Catherine Evans
“Surely this doesn’t apply to me, as my clients aren’t criminals.”
This is heard time and again from advisers and is exactly the wrong way to think about Anti-Money Laundering / Counter Terrorism Financing (AML/CTF).
Australia has been significantly behind the international community on AML legislation for years now, with increased pressure to bring our regime into line being tied to the real risk of grey listing from international trade. This is a large part of why these reforms have moved as quickly as they have.
The laws are now in place and operational, with AUSTRAC’s expectations higher than much of the advice profession has yet appreciated.
Existing reporting entities, including self-licensed advisers, have been operating under the new framework since 31 March 2026.
That deadline has passed, and the next critical date is 1 July 2026. This is when new designated services and new reporting entities come into the regime in full.
The starting point is knowing which services are regulated, and this is where most firms underestimate the complexity in its entirety.
The designated services in the legislation are worded broadly, and AUSTRAC’s guidance does not always map neatly to how advice businesses operate. If for example you recommend an SMSF and simply refer the client to their accountant to manage the set up process, you are likely not providing a designated service (the accountant would be). But if you facilitate the set-up process, by completing forms, using a document provider, effectively setting it up for the client or on their behalf, then you almost certainly are.
Similarly, if you hold authority over a client’s account and make payments on their behalf, that is a designated service. And if you provide a registered office address for any client, that is a separate designated service as well.
None of these are unusual arrangements in an advice practice, they are everyday occurrences. And they are precisely the kinds of services this regime is designed to capture.
What has also surprised many integrated practices is the group-level reach of the new laws. This is where an advice business has an associated accounting arm, both entities may be caught and need to be separately enrolled.
Corporate authorised representatives providing any of the new designated services will also be regulated and require enrolment with AUSTRAC, not just the licensee entity. The day of assuming the licensee manages all of this are gone.

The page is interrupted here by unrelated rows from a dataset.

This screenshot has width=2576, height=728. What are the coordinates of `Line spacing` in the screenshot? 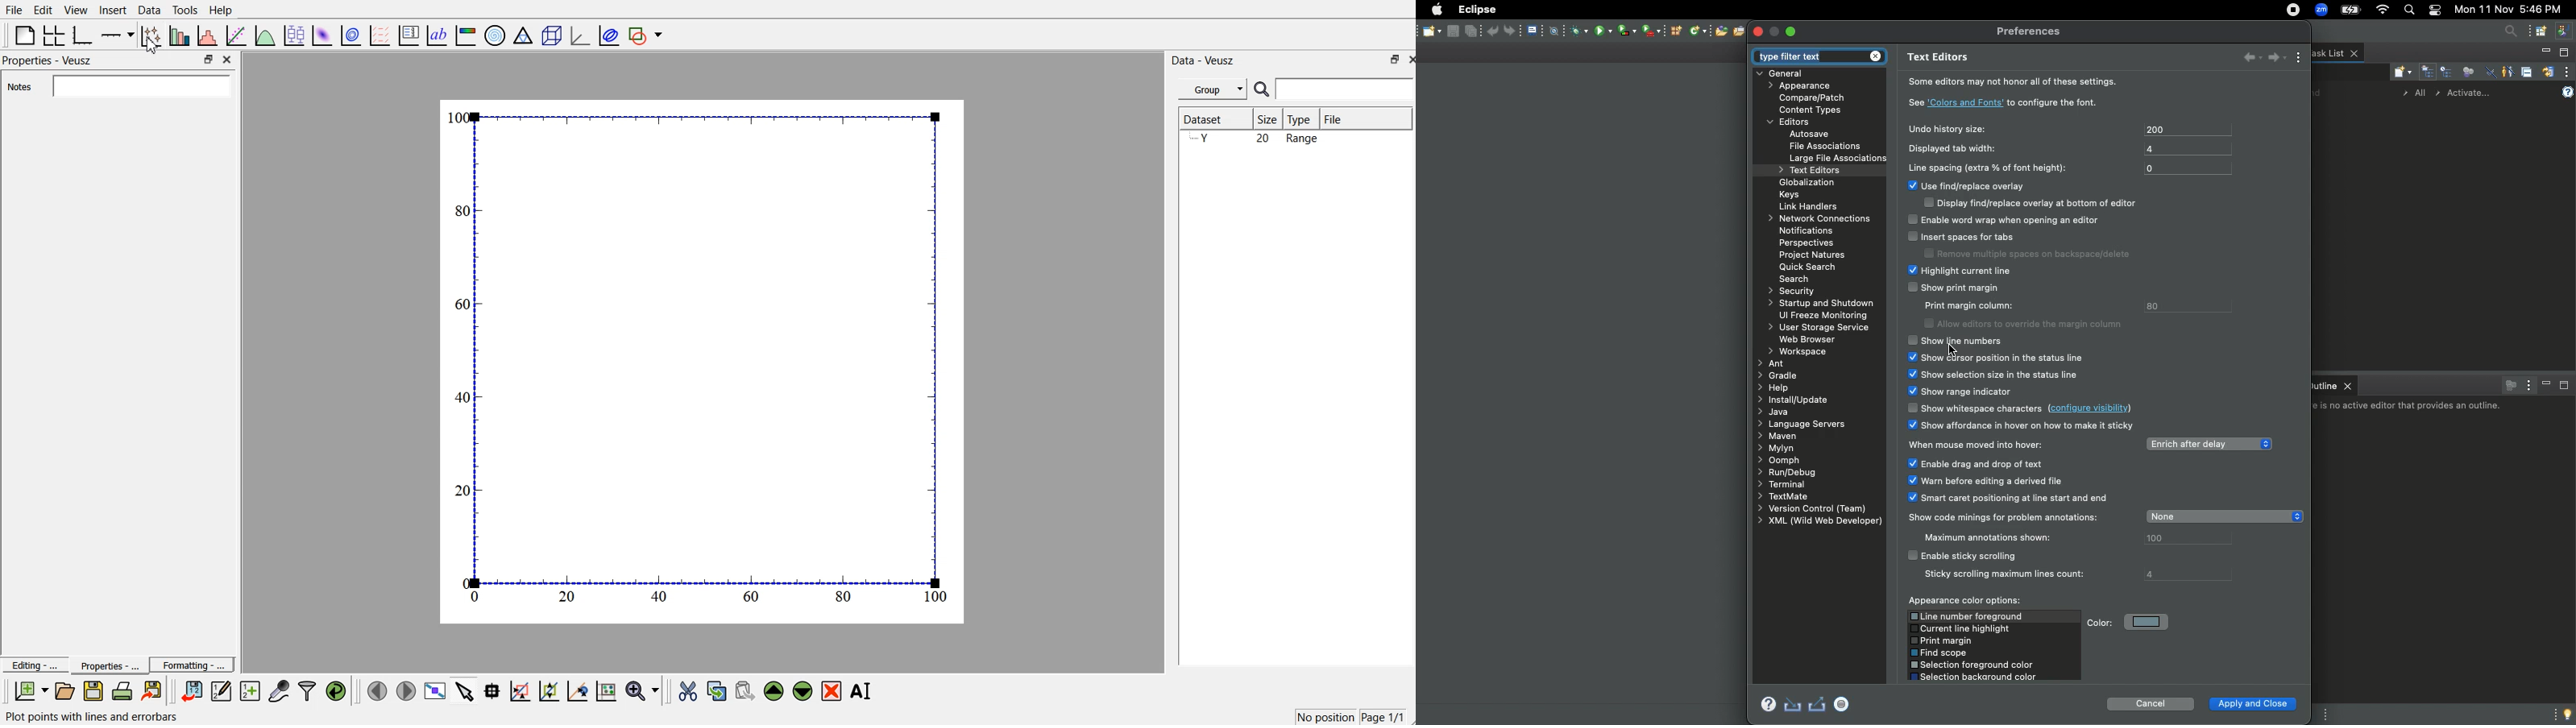 It's located at (1993, 167).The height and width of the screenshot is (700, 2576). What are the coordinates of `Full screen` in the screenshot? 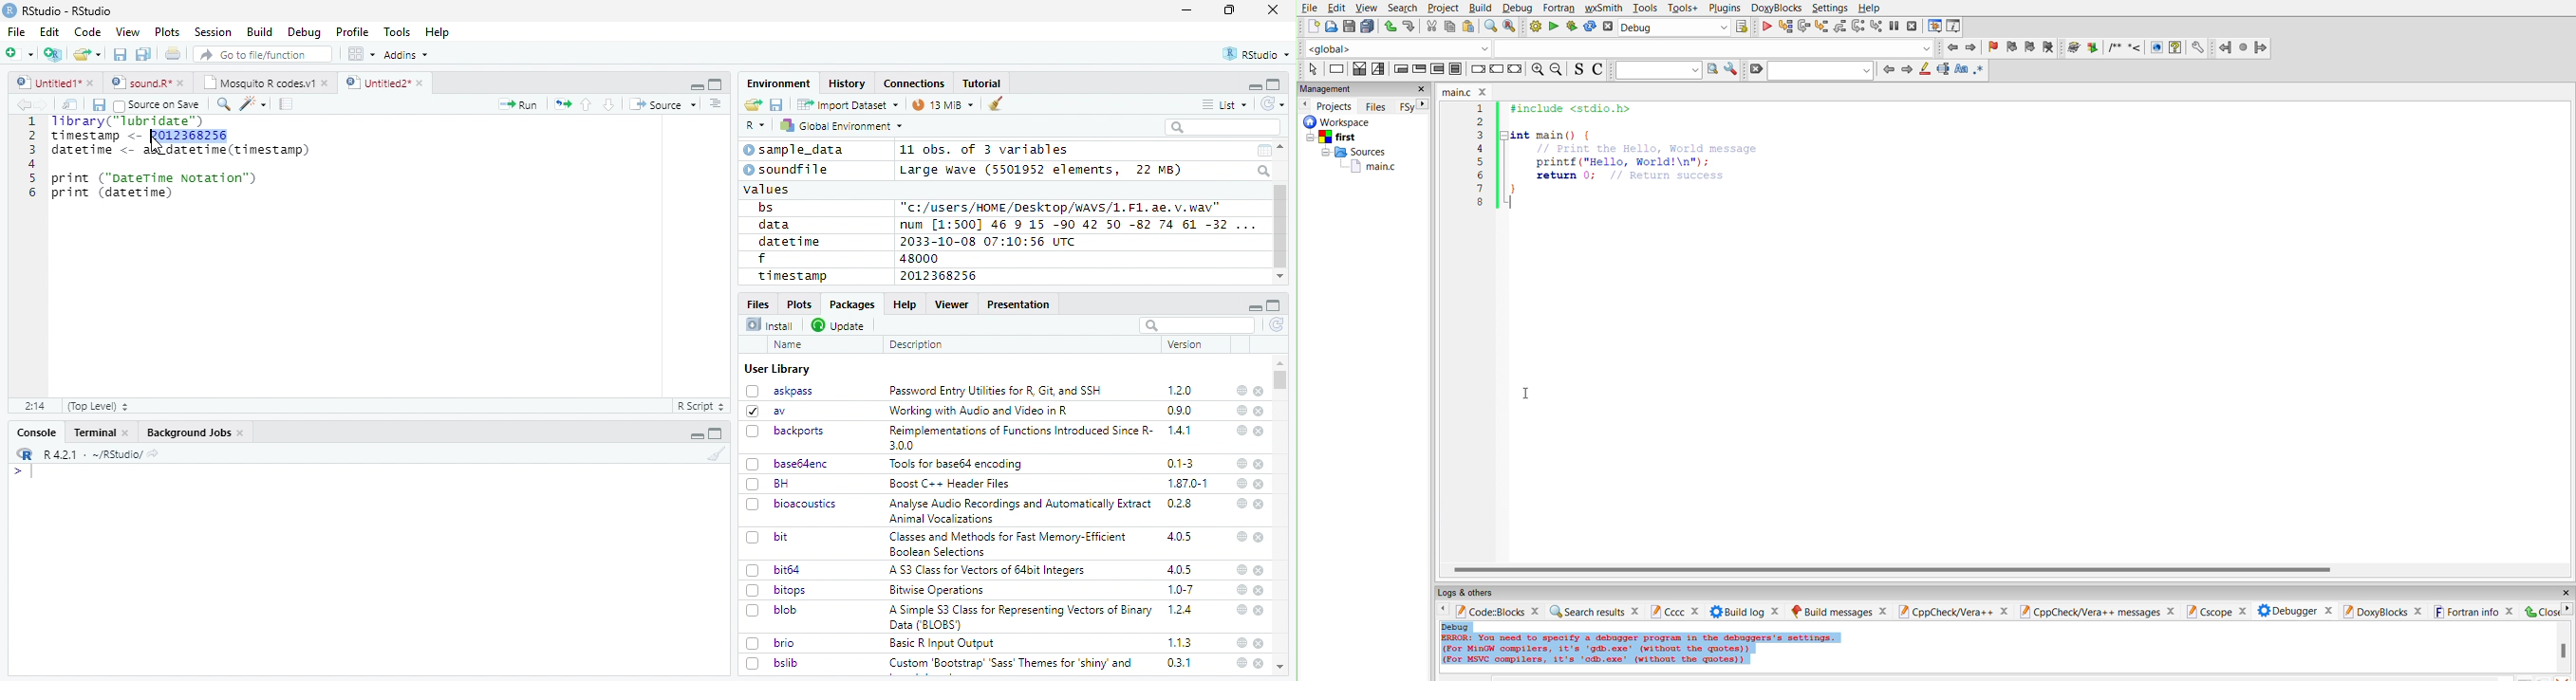 It's located at (716, 433).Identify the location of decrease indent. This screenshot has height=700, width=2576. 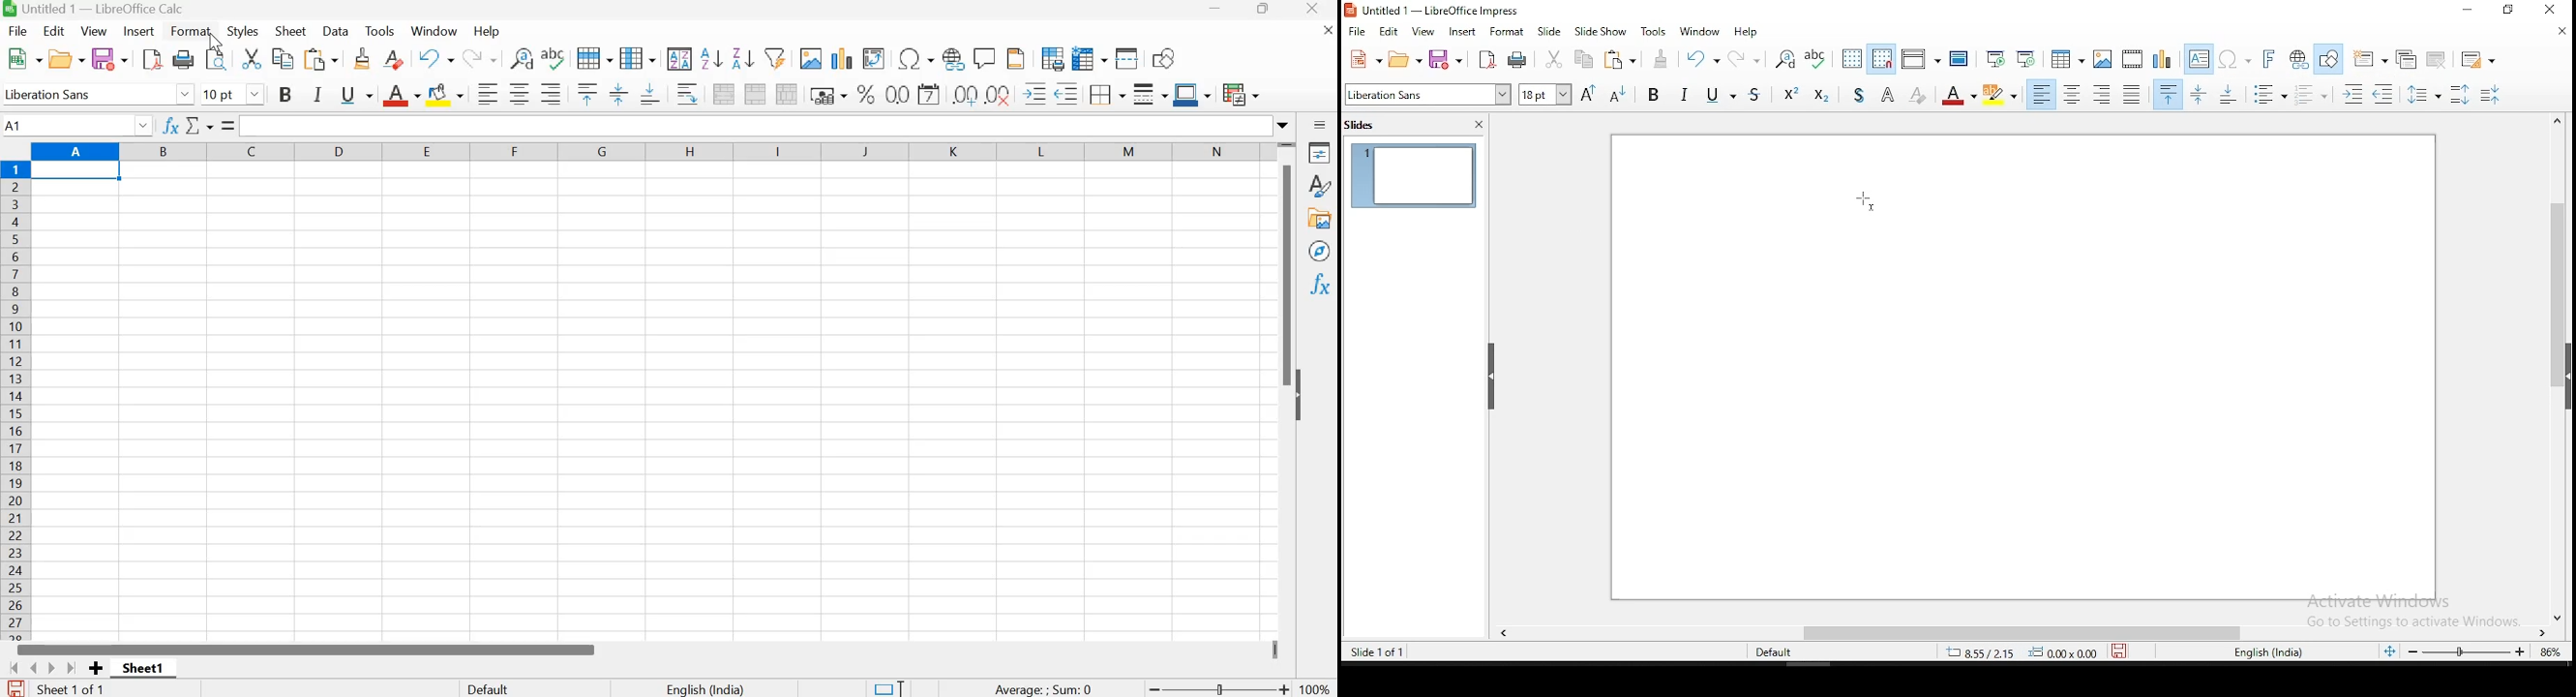
(2384, 95).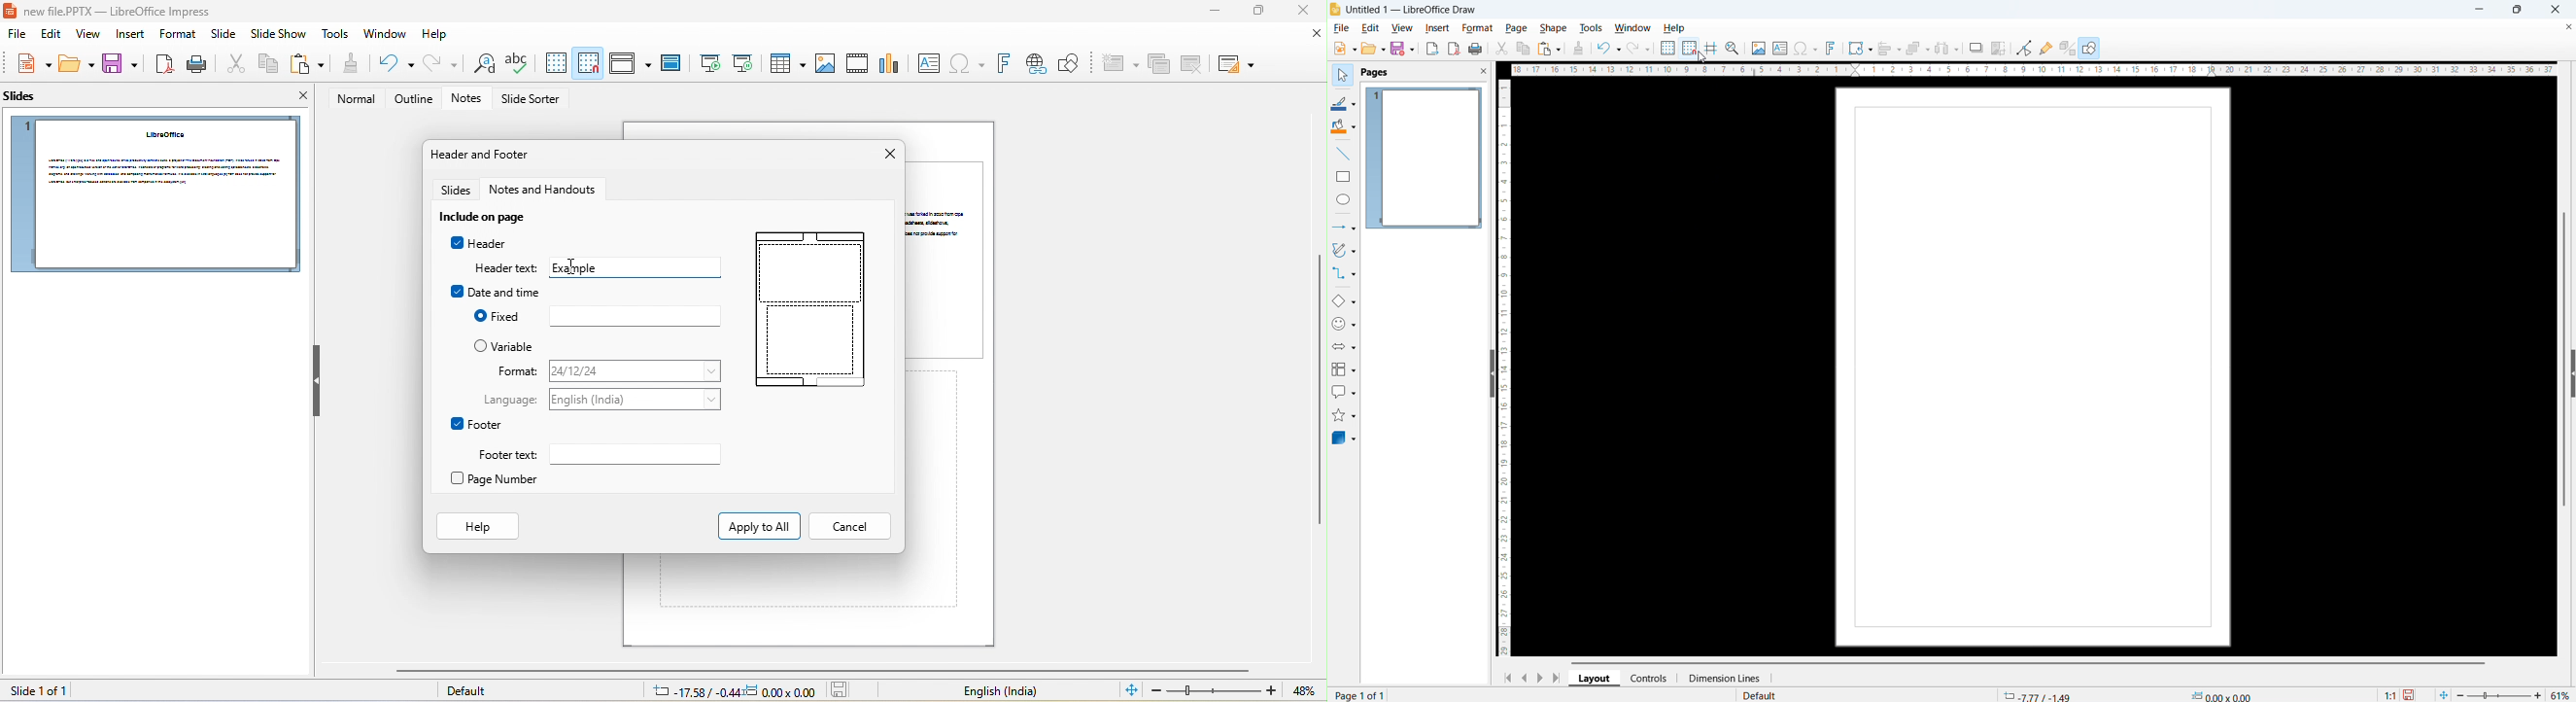 The width and height of the screenshot is (2576, 728). I want to click on clone formatting, so click(349, 64).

Once you’ve determined one or more of your services are regulated, then the obligations are extensive and includes a money laundering and terrorism financing risk assessment, policies and controls, personnel due diligence, training, an internal governance framework, and annual reporting to AUSTRAC.
The most common mistake we see is treating this as a documentation exercise. A policy gets written, filed away, and never touched again. But the framework only works and only holds up under scrutiny when it is embedded in how the business operates.
What does the team do day to day? How are concerns escalated? How are decisions recorded? That is what AUSTRAC is interested in, and that is what an independent evaluation will examine.
This is the part many firms have not fully grasped yet, that AML/CTF compliance is not a set-and-forget exercise. Customer due diligence will continue throughout the life of a client relationship, not just at onboarding.
Suspicious matter reporting obligations are triggered by reasonable suspicion, not proof, not certainty. Once that suspicion forms, a report must be lodged within three business days. AUSTRAC has already signalled its concern that the advice industry is not reporting enough, which is a clear indication of where scrutiny is heading.
Enhanced customer due diligence under the new regime is also no longer a checklist. It is a judgement call, based on the specific risks identified. There is no one-size-fits-all answer, and firms need people who can make those calls.
There is one more thing worth being direct about, even if the overall risk profile is genuinely low, that does not reduce any of the legal obligations. Risk shapes how you comply with certain parts of the framework, it does not determine whether you comply.
This distinction matters, and it is where many otherwise well-run firms find themselves exposed.
The firms that will manage this well are not the ones trying to minimise the issue. They are the ones that have taken the time to understand what is required, built it into how they operate, and can demonstrate clearly that their framework works in practice.
With 1 July weeks away, there is still time to get this right. But not much, because when questions come, confidence will not come from knowing your clients well. It will come from being able to show your workings.